Check your understanding —
1. Reproduce the stretch of the forum thread about table-heavy templates from "Had a rush job" through "the layout. Aaargh.".
2. In the forum thread about table-heavy templates, list the member titles displayed for phranque.
3. Continue the forum thread about table-heavy templates from the point where it stops.

Provided passage —
-- -- --

5:16 am on May 23, 2007 (gmt 0)

10+ Year Member



Apologies in advance for the rant...

Had a rush job from a client to set up a CMS with some sample pages yesterday... "our designers [apparently one of the top web design firms in client's country] will send you the templates / pages"... What I got was a series of pages which had evidently been created in a wyswiyg editor dating from ca. 2002 or so... Either that or they were being paid by the amount of <td> tags created... Tables within tables within tables, sometimes used just for spacing. And muggins here has to parse the through the whole mess (no indentation or anything) to extrapolate something that can be used as a template. While I'm not averse to using the odd table or two for pragmatic layouting, this gave me a whopping (real) headache just working out where I could safely cut into the layout. Aaargh.

(Still, looks like they'll let me rework the layout into something reasonable, all on billable time ;-)

phranque

7:34 am on May 23, 2007 (gmt 0)

WebmasterWorld Administrator 10+ Year Member Top Contributors Of The Month



What I got was a series of pages which had evidently been created in a wyswiyg editor dating from ca. 2002 or so... Either that or they were being paid by the amount of <td> tags created... Tables within tables within tables, sometimes used just for spacing. And muggins here has to parse the through the whole mess (no indentation or anything) to extrapolate something that can be used as a template.

-- -- --

Recorded information —
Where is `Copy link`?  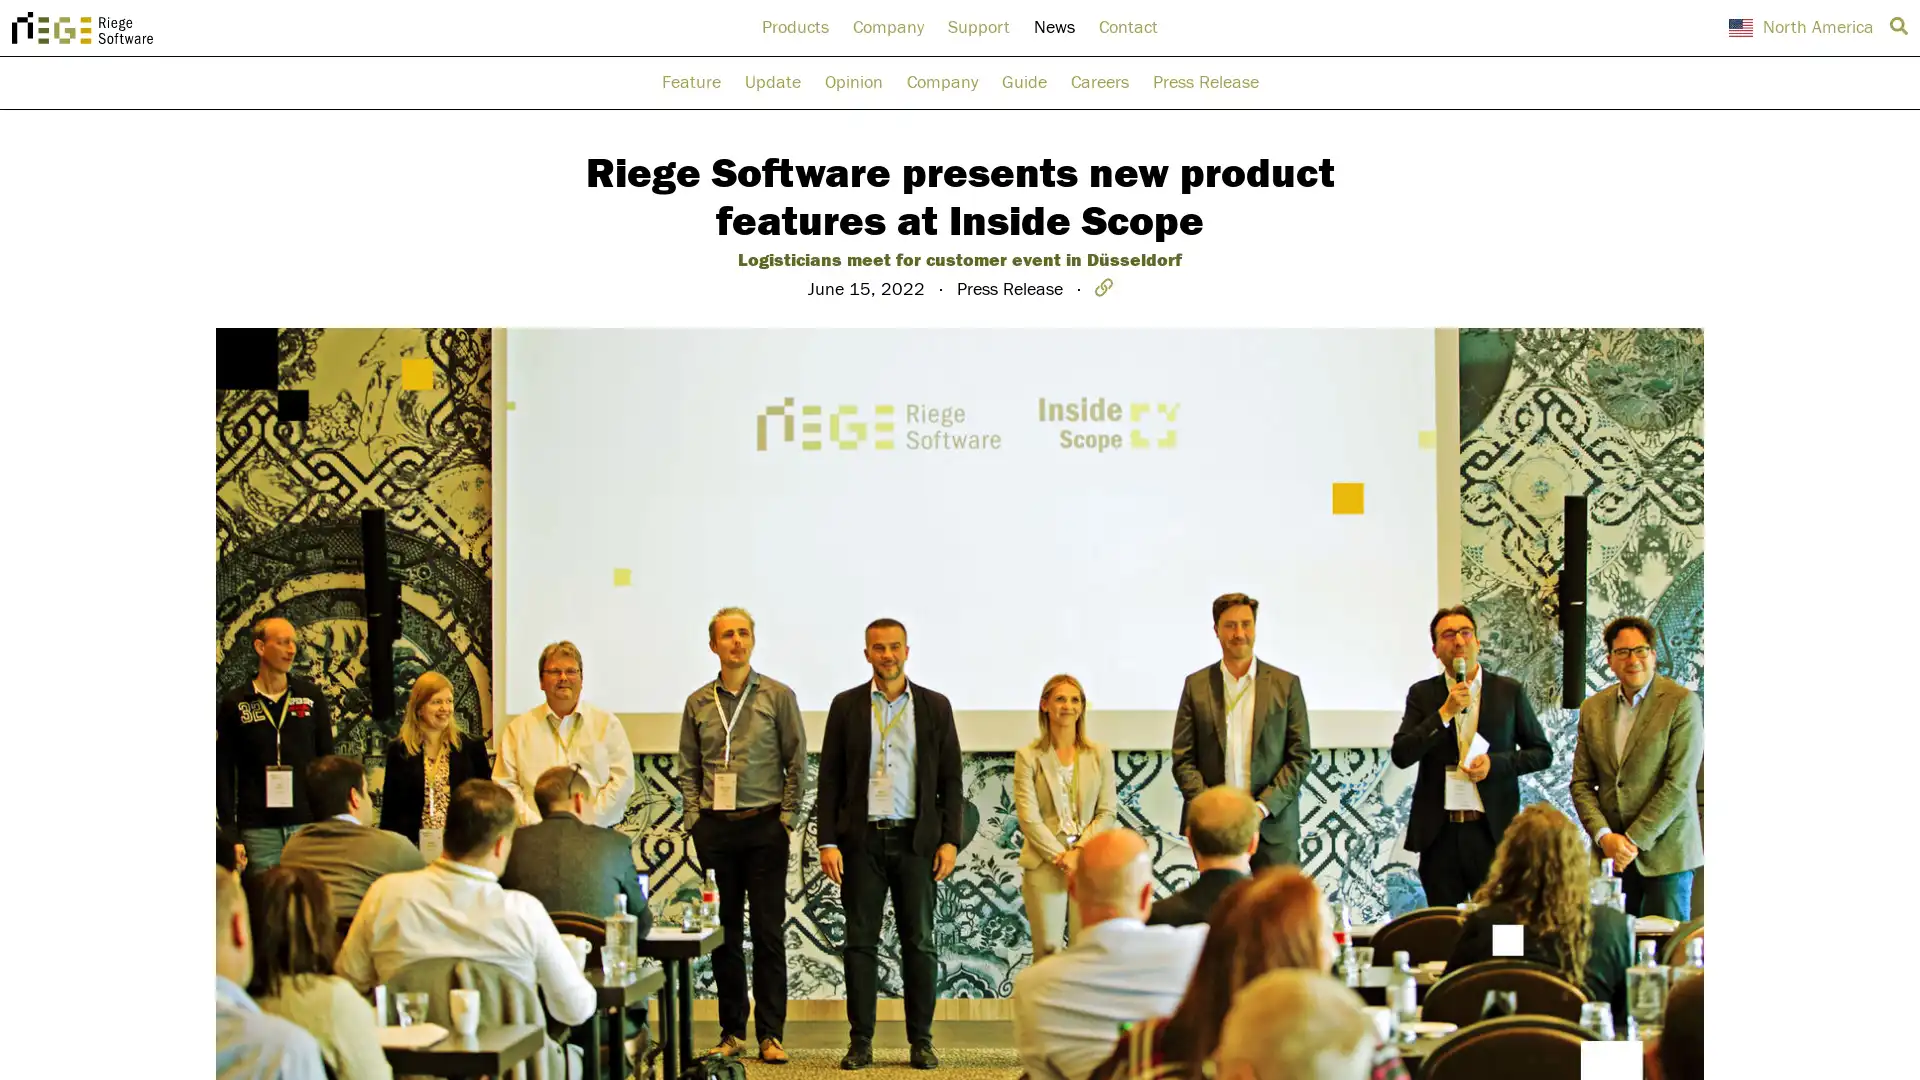 Copy link is located at coordinates (1102, 289).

-- -- --

Answer section —
1.
Had a rush job from a client to set up a CMS with some sample pages yesterday... "our designers [apparently one of the top web design firms in client's country] will send you the templates / pages"... What I got was a series of pages which had evidently been created in a wyswiyg editor dating from ca. 2002 or so... Either that or they were being paid by the amount of <td> tags created... Tables within tables within tables, sometimes used just for spacing. And muggins here has to parse the through the whole mess (no indentation or anything) to extrapolate something that can be used as a template. While I'm not averse to using the odd table or two for pragmatic layouting, this gave me a whopping (real) headache just working out where I could safely cut into the layout. Aaargh.

2.
WebmasterWorld Administrator
10+ Year Member
Top Contributors Of The Month

3.
get html tidy and you can have some cleaned/formatted code seconds after you open a document...

zCat

10:25 am on May 23, 2007 (gmt 0)

10+ Year Member



get html tidy and you can have some cleaned/formatted code seconds after you open a document...

doh... (slaps forehead) why didn't I think of that. Thanks. That helps somewhat, although I still have to go through the document tree and work out where it's safe to cut out content...

phranque

10:52 am on May 23, 2007 (gmt 0)

WebmasterWorld Administrator 10+ Year Member Top Contributors Of The Month



That helps somewhat, although I still have to go through the document tree and work out where it's safe to cut out content...

in that case you might find Mozilla's DOM Inspector [mozilla.org] to be useful as well as Web Developer 1.1.4

ytswy

12:34 pm on May 23, 2007 (gmt 0)

10+ Year Member



Don't forget the Webdeveloper Toolbar for Firefox - it has a handy outline table cells function.

rocknbil

8:08 pm on May 23, 2007 (gmt 0)

WebmasterWorld Senior Member 10+ Year Member



As a recovering table junkie who still reverts to a scant table framework on occasion, I can say without a doubt you should bring this to the attention of the client and make this the original developer's problem. There's really no excuse for excessive use of tables.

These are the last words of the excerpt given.